I watched a Netflix show called Nadiya Bakes, in which the former Great British Bake-Off star showed recipes as well as taking some time each episode to go to a factory or farm or something and show how some ingredient she was using that episode was made. In one episode, this ingredient was mushrooms. Mushrooms can be foraged in the wild or grown locally, with the latter of the two generally being much safer from a "liability standpoint" for a televised show. She went to a mushroom facility and they explained how the parts we eat (mushrooms) are only the reproductive parts of the mycelium network. Anywhere you see mushrooms growing, there's likely a whole network underneath. These farmers have some dank (literally, not in the meme sense) soil that they have grown a sort of white, webby network in, and when they change the climate to drop the temperature of the soil all of a sudden, it makes the network sprout these mushrooms to try to reproduce (and escape what might be a hostile environment), at which point they can just cut the mushrooms off, raise the temp back up, and do it again after some time has passed.
It's honestly kind of wild that we can eat and digest mushrooms at all, in my opinion.

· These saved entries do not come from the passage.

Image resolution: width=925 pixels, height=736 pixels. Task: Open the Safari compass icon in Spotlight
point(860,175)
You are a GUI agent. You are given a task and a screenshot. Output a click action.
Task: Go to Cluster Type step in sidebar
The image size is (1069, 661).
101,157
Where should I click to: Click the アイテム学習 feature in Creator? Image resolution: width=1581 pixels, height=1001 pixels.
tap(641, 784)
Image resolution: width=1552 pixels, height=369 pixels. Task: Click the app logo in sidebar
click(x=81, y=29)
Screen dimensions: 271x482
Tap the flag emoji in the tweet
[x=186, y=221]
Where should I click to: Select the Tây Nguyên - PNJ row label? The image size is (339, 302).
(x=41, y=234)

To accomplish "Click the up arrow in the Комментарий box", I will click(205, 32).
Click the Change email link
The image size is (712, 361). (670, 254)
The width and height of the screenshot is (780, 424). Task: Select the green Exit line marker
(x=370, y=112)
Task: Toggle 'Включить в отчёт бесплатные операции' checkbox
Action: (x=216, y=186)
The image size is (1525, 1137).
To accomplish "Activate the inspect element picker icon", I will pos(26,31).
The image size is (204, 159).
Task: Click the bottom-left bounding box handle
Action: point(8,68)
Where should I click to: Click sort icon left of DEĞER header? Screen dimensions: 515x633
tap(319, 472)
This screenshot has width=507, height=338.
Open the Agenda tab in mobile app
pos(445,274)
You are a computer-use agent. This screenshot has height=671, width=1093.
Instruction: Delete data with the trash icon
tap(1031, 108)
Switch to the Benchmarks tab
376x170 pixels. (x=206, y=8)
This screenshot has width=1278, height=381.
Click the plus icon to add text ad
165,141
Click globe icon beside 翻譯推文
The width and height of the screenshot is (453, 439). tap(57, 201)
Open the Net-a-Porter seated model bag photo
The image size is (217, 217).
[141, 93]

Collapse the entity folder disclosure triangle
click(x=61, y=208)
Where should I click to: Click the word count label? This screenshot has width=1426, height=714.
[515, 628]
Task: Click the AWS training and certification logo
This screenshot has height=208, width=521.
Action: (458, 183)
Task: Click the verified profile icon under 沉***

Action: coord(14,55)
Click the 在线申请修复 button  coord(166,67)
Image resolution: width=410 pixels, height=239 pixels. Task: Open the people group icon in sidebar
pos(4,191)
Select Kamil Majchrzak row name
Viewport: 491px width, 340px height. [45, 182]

One more bit to add about mushrooms that I can't believe I neglected earlier: there's this documentary about decay that fascinated me around a decade ago. While many of the facts from it have not stood the test of time, one part - the time stamp linked below - has for me:
When trees first "evolved" (you know from Bruno's post or elsewhere that trees are more of a fashion or a lifestyle than an evolution) there was nothing that could break them down. For a period of years that's unfathomable to humans, trees could not be broken down when they fell, except by fires. Eventually, and only through the help of fungi (mushrooms (legal)), trees began to have something to help them decay.
I still get stuck on that fact from time to time. There were just trees all over, dead or alive, and nothing could be done about them. I have no idea if the documentary holds up, but it's free to watch on YouTube there, so it has that going for it, at least?